Em 1968, o diretor franco-polonês Roman Polanski realizou seu primeiro filme hollywoodiano, a obra-prima do suspense e terror O Bebê de Rosemary. Em agosto de 1969, sua esposa, a atriz Sharon Tate, foi assassinada brutalmente, em Los Angeles, por membros da Família Manson. Quatro anos após a tragédia, Polanski retornou a Los Angeles para dirigir seu segundo e último filme em solo norte-americano, Chinatown, considerado uma de suas obras mais importantes. O cineasta se viu impedido de voltar a trabalhar nos Estados Unidos devido a uma acusação de assédio sexual contra uma adolescente de 13 anos, que teria ocorrido em 1977, também em Los Angeles.

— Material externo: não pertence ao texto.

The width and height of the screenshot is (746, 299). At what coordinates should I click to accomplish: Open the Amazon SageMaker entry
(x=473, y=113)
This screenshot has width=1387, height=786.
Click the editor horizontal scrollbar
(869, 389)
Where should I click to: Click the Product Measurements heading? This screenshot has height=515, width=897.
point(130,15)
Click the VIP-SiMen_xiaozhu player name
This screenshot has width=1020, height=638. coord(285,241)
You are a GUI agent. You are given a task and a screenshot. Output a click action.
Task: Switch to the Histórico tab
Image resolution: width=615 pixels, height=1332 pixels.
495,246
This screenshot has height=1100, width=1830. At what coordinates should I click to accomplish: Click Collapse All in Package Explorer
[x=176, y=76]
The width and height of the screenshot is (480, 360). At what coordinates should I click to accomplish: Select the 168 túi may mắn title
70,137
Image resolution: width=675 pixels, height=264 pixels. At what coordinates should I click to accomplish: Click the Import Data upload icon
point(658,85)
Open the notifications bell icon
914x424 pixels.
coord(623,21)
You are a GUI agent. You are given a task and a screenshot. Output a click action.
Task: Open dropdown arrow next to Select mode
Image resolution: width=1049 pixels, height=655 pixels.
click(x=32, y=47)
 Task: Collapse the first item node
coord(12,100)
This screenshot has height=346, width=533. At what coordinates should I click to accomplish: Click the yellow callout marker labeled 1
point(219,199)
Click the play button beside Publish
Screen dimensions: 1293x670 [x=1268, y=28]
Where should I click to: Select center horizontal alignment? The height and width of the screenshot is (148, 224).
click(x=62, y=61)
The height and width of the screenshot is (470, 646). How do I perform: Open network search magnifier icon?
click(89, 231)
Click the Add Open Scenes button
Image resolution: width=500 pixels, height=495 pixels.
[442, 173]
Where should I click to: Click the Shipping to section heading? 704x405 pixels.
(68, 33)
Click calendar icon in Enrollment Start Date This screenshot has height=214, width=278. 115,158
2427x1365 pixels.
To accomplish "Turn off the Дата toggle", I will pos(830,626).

Chinatown combina romance, intriga policial e tragédia de forma magistral. Na Los Angeles dos anos 30, J.J. Gittes (Jack Nicholson), um detetive particular especializado em casos de adultério, é procurado por uma mulher (Diane Ladd), que se identifica como Evelyn Mulwray e pede que seu marido Hollis seja investigado por conta de uma provável traição. Hollis Mulwray (Darrell Zwerling) era o engenheiro chefe do departamento de água e energia da cidade. Após o detetive fotografar o seu alvo com uma jovem misteriosa e o caso se tornar público, Gittes descobre que não foi procurado pela verdadeira Mrs. Mulwray (Faye Dunaway) e, sim, por uma impostora. Logo depois, Mr. Mulwray é encontrado morto. A partir de então, o protagonista se vê em meio a uma intriga que envolve assassinato, corrupção e incesto.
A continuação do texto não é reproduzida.